Greetings boils and ghouls,

Each year I create a new Halloween compilation CD to send out to my friends and fiends and this year is no different.

Here's this year's track listing:

1) A Time That Never Was - Lonesome Wyatt And The Holy Spooks
2) Vampires - The Astronauts
3) Twilight Sky - Rain Station
4) Howlin' For You - The Black Keys
5) Frankenstein - Lenny Kravitz
6) Keepin' Halloween Alive - Alice Cooper
7) Came Back Haunted - Nine Inch Nails
8) Leading To Death - Poliça
9) Headless Horseman Keeps Gettin' Better - G4GORILLA
10) I Thinks She Knows That I Put A Spell On Her - DJ Earlybird
11) Thriller (Sabo Moombahton Remix) - dj3100
12) Ghosts - UNKLE
13) Dead Souls - Joy Division
14) Spooky Madness - Big Bad VooDoo Daddy
15) Graveyard Swagger - Sick Figures
16) Spooky (Mk's Home Alone Edit) - M.k.
17) Season of the Witch - Dr. John And The Blues Brothers
18) Rattlin' Bones - Preservation Hall Jazz Band
19) Harvest Home - Mark Lanegan Band
20) Forever Halloween - The Maine
21) Ghost Story - Coldplay

Well...there it is.

Happy Haunting,

Mark Harvey

Sunday, October 19, 2014

October 19th - The History of Halloween

Halloween's origins date back to the ancient Celtic festival of Samhain (pronounced sow-in). The Celts, who lived 2,000 years ago in the area that is now Ireland, the United Kingdom, and northern France, celebrated their new year on November 1. This day marked the end of the summer, the harvest, and the beginning of the dark, cold winter, a time of year that was often associated with human death. Celts believed that on the night before the new year, the boundary between the worlds of the living and the dead became blurred. On the night of October 31, they celebrated Samhain, when it was believed that the ghosts of the dead returned to earth. In addition to causing trouble and damaging crops, Celts thought that the presence of the otherworldly spirits made it easier for the Druids, or Celtic priests, to make predictions about the future. For a people entirely dependent on the volatile natural world, these prophecies were an important source of comfort and direction during the long, dark winter.

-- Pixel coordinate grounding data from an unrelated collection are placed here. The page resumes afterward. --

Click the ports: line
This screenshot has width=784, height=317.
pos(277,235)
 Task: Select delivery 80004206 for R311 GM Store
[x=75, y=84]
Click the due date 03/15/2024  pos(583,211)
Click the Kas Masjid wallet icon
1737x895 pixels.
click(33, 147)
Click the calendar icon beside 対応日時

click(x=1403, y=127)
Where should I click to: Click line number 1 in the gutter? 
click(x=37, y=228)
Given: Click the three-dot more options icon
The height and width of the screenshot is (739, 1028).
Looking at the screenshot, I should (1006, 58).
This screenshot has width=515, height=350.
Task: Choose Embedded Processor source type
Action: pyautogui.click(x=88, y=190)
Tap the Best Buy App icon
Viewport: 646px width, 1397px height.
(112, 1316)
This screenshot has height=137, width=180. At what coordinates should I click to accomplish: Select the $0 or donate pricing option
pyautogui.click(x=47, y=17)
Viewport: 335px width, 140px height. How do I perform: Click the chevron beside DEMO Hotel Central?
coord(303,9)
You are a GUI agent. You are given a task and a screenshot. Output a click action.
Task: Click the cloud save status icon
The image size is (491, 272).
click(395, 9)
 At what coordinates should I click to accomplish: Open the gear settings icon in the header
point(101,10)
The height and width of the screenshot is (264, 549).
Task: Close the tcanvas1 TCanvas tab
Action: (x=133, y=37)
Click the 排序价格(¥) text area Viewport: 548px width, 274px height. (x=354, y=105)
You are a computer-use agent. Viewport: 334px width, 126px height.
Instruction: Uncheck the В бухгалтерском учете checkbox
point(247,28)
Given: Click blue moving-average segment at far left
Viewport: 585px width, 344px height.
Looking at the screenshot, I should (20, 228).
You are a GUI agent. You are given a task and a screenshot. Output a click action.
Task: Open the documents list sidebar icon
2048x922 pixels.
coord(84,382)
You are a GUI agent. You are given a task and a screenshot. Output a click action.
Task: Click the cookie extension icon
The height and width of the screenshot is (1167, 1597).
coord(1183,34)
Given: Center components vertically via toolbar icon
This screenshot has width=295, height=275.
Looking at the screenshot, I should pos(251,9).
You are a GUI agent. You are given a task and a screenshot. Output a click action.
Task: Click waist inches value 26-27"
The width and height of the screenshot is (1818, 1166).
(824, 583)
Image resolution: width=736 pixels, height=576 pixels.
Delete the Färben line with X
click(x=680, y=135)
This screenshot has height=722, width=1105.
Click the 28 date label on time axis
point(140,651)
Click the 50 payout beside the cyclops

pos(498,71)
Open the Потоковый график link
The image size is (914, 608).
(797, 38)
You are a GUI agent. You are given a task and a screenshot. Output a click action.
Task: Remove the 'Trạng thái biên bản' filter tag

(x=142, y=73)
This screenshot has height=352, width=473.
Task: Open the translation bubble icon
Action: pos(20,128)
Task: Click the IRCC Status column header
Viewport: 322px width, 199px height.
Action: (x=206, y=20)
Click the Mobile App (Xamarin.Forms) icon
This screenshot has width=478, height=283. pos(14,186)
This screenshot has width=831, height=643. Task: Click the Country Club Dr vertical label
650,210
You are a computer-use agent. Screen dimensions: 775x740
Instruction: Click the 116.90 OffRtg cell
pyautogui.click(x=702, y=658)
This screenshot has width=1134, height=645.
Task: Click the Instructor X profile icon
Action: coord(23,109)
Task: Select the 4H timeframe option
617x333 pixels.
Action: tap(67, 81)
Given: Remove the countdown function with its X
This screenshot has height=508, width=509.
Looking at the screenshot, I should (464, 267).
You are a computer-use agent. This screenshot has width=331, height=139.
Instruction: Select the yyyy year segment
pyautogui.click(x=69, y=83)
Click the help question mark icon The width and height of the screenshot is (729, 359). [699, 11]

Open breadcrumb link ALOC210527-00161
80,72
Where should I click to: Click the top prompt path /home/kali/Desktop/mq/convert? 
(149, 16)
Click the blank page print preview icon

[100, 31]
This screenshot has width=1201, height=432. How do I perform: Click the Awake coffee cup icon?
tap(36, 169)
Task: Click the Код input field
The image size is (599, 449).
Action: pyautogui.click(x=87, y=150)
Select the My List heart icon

To commemorate the event, Druids built huge sacred bonfires, where the people gathered to burn crops and animals as sacrifices to the Celtic deities. During the celebration, the Celts wore costumes, typically consisting of animal heads and skins, and attempted to tell each other's fortunes. When the celebration was over, they re-lit their hearth fires, which they had extinguished earlier that evening, from the sacred bonfire to help protect them during the coming winter.

By A.D. 43, Romans had conquered the majority of Celtic territory. In the course of the four hundred years that they ruled the Celtic lands, two festivals of Roman origin were combined with the traditional Celtic celebration of Samhain. The first was Feralia, a day in late October when the Romans traditionally commemorated the passing of the dead. The second was a day to honor Pomona, the Roman goddess of fruit and trees. The symbol of Pomona is the apple and the incorporation of this celebration into Samhain probably explains the tradition of "bobbing" for apples that is practiced today on Halloween.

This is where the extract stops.